The Stem Cell Procedure

In a press release from Medical News Today, Dr. Schwartz explains the procedures:

“One patient in each clinical trial, the Stargardt’s trial and the dry AMD trial, has undergone surgical transplantation of a relatively small dose (50,000 cells) of … retinal pigment epithelial (RPE) cells derived from human embryonic stem cells. Early indications are that the patients tolerated the surgical procedures well.

The primary objective of these Phase 1/2 studies is to assess the safety and tolerability of these stem cell-derived transplants. We will be carefully monitoring our patients over the course of the trials.”

To better understand this latest development, here is background information from my prior blog posts about ACT’s initial stem cell therapy clinical trial for Stargardt’s disease and its subsequent stem cell therapy clinical trial for Dry Age-Related Macular Degeneration:

On November 22, 2010, the U.S. Food and Drug Administration (FDA) lifted a prior clinical hold on stem cell research to clear Advanced Cell Technology’s (ACT) Investigational New Drug (IND) application and initiate a Phase I/II multicenter study, using retinal cells derived from human embryonic stem cells to treat patients with Stargardt’s disease.
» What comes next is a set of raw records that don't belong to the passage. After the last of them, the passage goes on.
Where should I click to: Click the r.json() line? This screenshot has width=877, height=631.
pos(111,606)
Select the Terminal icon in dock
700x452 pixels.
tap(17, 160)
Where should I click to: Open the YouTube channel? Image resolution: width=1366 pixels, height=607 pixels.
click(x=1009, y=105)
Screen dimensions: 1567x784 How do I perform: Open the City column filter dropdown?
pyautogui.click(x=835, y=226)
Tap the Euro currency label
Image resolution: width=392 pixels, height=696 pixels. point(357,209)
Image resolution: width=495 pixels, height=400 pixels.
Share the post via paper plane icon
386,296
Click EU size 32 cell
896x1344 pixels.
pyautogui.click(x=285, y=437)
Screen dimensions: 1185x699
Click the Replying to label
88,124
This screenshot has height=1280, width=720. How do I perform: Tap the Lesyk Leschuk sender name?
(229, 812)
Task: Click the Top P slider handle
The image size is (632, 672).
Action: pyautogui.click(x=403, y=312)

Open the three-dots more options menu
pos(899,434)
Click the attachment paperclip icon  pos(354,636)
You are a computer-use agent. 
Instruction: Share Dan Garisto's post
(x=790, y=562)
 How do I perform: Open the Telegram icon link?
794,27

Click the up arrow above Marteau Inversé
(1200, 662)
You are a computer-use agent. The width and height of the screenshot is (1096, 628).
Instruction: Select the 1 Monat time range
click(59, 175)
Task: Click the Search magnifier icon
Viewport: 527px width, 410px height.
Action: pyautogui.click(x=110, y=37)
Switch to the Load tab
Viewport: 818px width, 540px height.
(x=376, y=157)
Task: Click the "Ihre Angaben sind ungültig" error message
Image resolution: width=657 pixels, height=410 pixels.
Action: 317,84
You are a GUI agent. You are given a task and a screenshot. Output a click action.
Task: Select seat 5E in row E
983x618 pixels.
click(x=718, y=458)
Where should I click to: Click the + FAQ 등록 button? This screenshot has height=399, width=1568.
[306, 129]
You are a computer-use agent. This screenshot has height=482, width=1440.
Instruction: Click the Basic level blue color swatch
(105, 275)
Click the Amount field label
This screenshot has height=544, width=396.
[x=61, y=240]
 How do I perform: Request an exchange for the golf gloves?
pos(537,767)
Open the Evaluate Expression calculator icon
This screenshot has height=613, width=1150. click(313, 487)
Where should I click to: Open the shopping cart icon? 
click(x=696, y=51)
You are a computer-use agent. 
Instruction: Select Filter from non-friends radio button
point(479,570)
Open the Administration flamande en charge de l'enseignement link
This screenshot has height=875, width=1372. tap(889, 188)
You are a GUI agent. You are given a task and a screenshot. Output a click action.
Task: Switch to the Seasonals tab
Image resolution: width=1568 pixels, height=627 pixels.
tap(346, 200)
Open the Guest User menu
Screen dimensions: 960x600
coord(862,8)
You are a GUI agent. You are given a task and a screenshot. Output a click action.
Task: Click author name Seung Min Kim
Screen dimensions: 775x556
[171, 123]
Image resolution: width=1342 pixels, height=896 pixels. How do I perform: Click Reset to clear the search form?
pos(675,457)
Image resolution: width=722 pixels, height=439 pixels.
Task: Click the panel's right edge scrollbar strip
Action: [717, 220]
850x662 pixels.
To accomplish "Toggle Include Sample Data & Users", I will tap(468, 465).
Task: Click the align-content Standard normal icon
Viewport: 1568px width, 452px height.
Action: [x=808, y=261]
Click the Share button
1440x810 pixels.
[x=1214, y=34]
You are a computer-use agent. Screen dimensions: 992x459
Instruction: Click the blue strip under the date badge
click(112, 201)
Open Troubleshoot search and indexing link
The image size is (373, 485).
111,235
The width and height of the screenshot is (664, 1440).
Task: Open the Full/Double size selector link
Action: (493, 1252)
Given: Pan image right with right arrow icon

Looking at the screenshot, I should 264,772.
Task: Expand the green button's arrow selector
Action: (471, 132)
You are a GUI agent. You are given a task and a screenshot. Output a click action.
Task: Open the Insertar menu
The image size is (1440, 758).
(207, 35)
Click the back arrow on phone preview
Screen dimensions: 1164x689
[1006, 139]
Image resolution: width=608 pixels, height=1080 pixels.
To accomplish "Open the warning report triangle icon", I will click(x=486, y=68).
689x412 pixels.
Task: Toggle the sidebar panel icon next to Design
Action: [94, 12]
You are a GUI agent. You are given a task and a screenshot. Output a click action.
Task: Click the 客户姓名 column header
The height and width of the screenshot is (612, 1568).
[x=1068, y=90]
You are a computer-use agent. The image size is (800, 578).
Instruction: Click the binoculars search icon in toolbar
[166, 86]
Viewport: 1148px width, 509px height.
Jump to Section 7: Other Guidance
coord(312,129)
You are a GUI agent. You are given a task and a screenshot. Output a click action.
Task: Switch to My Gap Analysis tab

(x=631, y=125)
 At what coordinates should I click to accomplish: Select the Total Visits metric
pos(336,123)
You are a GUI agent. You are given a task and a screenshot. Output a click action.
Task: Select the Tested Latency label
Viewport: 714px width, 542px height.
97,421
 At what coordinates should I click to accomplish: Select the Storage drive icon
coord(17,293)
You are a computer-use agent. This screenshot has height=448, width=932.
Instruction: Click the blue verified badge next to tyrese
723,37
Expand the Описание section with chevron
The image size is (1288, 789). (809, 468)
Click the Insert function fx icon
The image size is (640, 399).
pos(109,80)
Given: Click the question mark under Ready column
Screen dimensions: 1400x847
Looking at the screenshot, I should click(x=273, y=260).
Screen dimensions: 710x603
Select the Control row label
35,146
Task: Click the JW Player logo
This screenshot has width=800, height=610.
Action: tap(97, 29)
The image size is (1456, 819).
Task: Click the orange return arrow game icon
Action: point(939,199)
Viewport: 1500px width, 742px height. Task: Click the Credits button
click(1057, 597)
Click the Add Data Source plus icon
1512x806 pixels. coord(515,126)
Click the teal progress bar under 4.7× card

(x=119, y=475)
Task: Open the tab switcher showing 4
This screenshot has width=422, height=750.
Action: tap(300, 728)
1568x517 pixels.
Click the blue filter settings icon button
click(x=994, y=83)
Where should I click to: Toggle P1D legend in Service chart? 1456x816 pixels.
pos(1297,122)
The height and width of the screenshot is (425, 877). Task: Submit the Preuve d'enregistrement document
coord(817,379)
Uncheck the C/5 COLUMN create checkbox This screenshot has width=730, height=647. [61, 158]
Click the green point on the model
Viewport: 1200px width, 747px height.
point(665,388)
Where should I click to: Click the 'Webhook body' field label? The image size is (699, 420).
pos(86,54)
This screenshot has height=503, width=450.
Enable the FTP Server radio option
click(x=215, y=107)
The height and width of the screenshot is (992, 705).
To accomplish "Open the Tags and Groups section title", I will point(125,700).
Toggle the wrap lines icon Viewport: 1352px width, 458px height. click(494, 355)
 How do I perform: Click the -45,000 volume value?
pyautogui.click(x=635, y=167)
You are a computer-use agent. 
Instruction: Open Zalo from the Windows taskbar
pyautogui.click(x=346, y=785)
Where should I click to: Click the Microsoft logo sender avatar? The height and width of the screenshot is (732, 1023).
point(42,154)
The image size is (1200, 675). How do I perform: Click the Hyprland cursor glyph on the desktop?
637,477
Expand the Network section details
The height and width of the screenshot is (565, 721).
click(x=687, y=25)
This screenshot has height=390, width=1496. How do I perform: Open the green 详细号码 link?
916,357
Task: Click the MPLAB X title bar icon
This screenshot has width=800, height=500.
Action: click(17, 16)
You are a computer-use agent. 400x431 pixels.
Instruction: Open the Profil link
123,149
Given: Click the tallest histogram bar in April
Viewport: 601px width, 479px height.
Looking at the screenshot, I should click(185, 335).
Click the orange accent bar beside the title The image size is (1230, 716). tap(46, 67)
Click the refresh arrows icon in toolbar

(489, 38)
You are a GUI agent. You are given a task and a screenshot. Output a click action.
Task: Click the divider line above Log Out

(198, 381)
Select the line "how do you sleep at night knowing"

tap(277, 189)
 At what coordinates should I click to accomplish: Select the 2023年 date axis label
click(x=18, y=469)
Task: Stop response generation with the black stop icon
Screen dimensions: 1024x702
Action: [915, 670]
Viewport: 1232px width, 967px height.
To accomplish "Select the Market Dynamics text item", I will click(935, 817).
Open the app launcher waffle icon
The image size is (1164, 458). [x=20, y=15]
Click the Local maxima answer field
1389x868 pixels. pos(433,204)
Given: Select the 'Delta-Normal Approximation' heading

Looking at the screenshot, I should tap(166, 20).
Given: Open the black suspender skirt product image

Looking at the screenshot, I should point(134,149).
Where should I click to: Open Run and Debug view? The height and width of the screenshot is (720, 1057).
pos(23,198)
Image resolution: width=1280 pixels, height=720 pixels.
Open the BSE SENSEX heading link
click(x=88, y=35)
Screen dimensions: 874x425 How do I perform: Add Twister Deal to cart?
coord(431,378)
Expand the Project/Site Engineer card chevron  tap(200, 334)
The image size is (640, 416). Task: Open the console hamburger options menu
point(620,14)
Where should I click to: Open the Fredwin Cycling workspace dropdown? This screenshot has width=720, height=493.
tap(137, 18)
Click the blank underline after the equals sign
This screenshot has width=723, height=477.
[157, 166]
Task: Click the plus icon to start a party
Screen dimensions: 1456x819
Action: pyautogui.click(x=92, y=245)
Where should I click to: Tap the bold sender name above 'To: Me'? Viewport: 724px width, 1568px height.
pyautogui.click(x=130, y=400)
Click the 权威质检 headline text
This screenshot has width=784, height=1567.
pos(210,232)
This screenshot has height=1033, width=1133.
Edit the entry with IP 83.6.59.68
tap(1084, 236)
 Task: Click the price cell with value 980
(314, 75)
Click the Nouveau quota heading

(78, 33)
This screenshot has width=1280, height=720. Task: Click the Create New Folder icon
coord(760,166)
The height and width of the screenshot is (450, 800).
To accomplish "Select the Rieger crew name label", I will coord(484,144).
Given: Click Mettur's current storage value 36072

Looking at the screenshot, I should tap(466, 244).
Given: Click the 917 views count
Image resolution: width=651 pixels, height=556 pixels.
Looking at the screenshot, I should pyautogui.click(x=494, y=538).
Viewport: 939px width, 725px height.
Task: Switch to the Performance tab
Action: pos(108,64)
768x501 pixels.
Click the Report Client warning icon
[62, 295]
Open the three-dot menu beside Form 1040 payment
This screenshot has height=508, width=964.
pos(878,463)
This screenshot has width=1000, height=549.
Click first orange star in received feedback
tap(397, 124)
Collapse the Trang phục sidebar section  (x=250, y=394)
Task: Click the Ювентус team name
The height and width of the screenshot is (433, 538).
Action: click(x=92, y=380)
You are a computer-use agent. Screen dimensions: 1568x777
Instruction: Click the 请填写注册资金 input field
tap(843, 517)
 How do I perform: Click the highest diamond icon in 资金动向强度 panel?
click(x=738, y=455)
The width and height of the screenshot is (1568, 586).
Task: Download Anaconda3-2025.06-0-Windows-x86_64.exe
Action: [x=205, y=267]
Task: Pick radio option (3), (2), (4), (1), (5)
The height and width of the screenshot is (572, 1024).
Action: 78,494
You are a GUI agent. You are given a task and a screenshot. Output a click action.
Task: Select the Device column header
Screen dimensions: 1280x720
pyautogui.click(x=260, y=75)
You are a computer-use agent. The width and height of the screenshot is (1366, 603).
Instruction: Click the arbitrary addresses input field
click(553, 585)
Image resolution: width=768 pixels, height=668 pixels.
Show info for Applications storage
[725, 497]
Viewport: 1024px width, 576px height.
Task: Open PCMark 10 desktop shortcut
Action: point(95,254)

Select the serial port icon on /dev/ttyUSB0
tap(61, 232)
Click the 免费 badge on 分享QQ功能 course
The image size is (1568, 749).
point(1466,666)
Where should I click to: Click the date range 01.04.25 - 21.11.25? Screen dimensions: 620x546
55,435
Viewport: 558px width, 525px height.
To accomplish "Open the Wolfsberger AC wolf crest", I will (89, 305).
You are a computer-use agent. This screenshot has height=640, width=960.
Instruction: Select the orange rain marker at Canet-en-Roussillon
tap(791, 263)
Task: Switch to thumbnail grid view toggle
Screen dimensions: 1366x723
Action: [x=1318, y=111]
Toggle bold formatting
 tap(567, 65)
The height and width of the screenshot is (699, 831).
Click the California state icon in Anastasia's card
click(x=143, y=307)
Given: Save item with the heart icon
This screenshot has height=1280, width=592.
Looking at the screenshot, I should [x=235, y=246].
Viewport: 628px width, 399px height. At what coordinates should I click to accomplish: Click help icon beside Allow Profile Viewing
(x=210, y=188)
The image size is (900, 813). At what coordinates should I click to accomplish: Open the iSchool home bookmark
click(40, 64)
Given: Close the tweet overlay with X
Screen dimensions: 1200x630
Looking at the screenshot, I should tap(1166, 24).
ACT’s product is a human embryonic stem cell trained to become a retinal cell. ACT first requested approval from the FDA to conduct the clinical trial approximately one year ago.

On January 3, 2011, ACT announced that they had received FDA clearance for yet another new clinical trial, this time using embryonic stem cells to treat dry age-related macular degeneration.

About Macular Degeneration

A head shot of Dr. Lylas Mogk, wearing a bright red suit and smiling

VisionAware’s Lylas G. Mogk, MD, a renowned expert on age-related macular degeneration (AMD), founding director of the Visual Rehabilitation and Research Center of Michigan, part of the Henry Ford Health System Eye Care Services, and co-author of Macular Degeneration: The Complete Guide to Saving and Maximizing Your Sight, explains more about the different types of AMD:

“There are two types of AMD: wet (neovascular) and dry (atrophic). It’s possible to experience the wet type in one eye and the dry type in the other; in addition, the dry type can progress to wet in approximately 10-15% of cases.

The dry/atrophic type affects approximately 85-90% of individuals with AMD. Its cause is unknown, it tends to progress more slowly than the wet type, and there is not — as of yet — an approved treatment or cure. In dry AMD, small white or yellowish deposits, called drusen, form on the retina, beneath the macula, causing it to deteriorate or degenerate over time.”

About Stargardt’s Disease

As described in a press release from Advanced Cell Technology, Stargardt’s disease, also called Stargardt macular dystrophy and fundus flavimaculatus,

… causes progressive vision loss, usually starting in children between 10 to 20 years of age. Eventually, blindness results from photoreceptor loss [i.e., cells that detect light, convert it into electrical signals, and relay those signals to the brain] associated with degeneration in the pigmented layer of the retina, called the retinal pigment epithelium (RPE).

“There is currently no treatment for Stargardt’s disease,” said Dr. Robert Lanza, ACT’s Chief Scientific Officer. “Using stem cells, we can generate a virtually unlimited supply of healthy RPE cells, which are the first cells to die off in [Stargardt’s] and other forms of macular degeneration.”

VisionAware will provide research updates as they become available.